Some of Chicago’s highest-profile properties are offering mobile engagement apps, hoping to increase tenant satisfaction and retention by smoothing out the rough patches of working in an office.

The market for these apps is becoming flooded with options, some more complete than others. To make the most of these apps, owners need to assess their buildings’ digital capabilities, update their infrastructure and choose an app that gives them the functionality they need.

“The goal for landlords shouldn’t be to just launch an app to have one, it should be about using technology to remove friction within the workplace,” said Christine Torres, head of the Chicago market at WiredScore.

Tenant engagement apps have two main goals: to enhance tenant experience and to provide operational efficiency. To keep tenants happy, an app might offer discounts at nearby restaurants, send alerts about building events and let them order taxis outside.
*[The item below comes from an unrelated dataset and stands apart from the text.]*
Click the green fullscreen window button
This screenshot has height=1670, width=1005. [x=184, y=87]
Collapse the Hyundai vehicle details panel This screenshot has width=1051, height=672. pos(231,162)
Operational efficiency is a more elusive goal. Owners would like to be able to track how tenants use amenities and reduce burdens on their staff. Torres said the best building apps in the market today are working to bridge the gap between operational efficiency and tenant experience. 

These applications will integrate with security systems, letting tenants use their phones to swipe into the front door, freeing up on-site staff from having to issue physical keycards. They will give tenants control over heating and lighting systems, which can be optimized building-wide to reduce energy costs. They will send tenants package alerts that will reduce the need for on-site staff to sort mail.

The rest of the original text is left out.